> **About this task**
Output exactly the first line of the listing and each line after it, through the line that contains "Task: Toggle the Enabled checkbox"; add nothing else.
** Opening Data listing block **
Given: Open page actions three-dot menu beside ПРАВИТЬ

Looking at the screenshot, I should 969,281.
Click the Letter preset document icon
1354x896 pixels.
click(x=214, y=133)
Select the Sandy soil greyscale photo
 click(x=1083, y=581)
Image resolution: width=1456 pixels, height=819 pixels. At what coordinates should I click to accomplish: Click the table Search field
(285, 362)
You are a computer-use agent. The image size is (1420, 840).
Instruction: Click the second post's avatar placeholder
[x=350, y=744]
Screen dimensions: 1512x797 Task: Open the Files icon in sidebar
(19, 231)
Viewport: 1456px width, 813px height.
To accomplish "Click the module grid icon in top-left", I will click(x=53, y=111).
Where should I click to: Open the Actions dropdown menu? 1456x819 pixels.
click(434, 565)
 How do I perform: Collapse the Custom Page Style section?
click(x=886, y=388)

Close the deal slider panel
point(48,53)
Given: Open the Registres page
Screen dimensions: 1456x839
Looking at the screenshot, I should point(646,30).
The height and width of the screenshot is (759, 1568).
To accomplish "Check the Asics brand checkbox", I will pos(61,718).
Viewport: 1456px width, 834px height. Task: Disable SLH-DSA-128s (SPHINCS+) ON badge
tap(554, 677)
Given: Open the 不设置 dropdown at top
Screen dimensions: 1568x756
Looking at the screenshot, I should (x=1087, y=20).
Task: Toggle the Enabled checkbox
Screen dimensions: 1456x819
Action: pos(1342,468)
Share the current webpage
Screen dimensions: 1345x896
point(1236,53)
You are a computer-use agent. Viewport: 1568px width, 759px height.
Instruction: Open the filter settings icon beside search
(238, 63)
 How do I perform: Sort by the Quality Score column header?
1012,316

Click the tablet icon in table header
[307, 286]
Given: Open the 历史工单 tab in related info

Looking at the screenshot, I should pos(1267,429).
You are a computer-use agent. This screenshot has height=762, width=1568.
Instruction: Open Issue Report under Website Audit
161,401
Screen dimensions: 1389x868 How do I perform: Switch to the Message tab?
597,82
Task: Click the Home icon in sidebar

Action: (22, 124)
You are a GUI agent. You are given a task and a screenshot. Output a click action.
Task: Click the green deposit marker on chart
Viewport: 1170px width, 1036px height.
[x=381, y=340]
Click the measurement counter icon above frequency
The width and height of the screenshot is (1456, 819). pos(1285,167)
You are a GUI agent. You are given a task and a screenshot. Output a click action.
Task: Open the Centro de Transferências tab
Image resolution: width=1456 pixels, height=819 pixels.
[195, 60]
** Closing Data listing block **
> **Result of this exercise**
Given: Open page actions three-dot menu beside ПРАВИТЬ

Looking at the screenshot, I should 969,281.
Click the Letter preset document icon
1354x896 pixels.
click(x=214, y=133)
Select the Sandy soil greyscale photo
 click(x=1083, y=581)
Image resolution: width=1456 pixels, height=819 pixels. At what coordinates should I click to accomplish: Click the table Search field
(285, 362)
You are a computer-use agent. The image size is (1420, 840).
Instruction: Click the second post's avatar placeholder
[x=350, y=744]
Screen dimensions: 1512x797 Task: Open the Files icon in sidebar
(19, 231)
Viewport: 1456px width, 813px height.
To accomplish "Click the module grid icon in top-left", I will click(x=53, y=111).
Where should I click to: Open the Actions dropdown menu? 1456x819 pixels.
click(434, 565)
 How do I perform: Collapse the Custom Page Style section?
click(x=886, y=388)

Close the deal slider panel
point(48,53)
Given: Open the Registres page
Screen dimensions: 1456x839
Looking at the screenshot, I should point(646,30).
The height and width of the screenshot is (759, 1568).
To accomplish "Check the Asics brand checkbox", I will pos(61,718).
Viewport: 1456px width, 834px height. Task: Disable SLH-DSA-128s (SPHINCS+) ON badge
tap(554, 677)
Given: Open the 不设置 dropdown at top
Screen dimensions: 1568x756
Looking at the screenshot, I should (x=1087, y=20).
Task: Toggle the Enabled checkbox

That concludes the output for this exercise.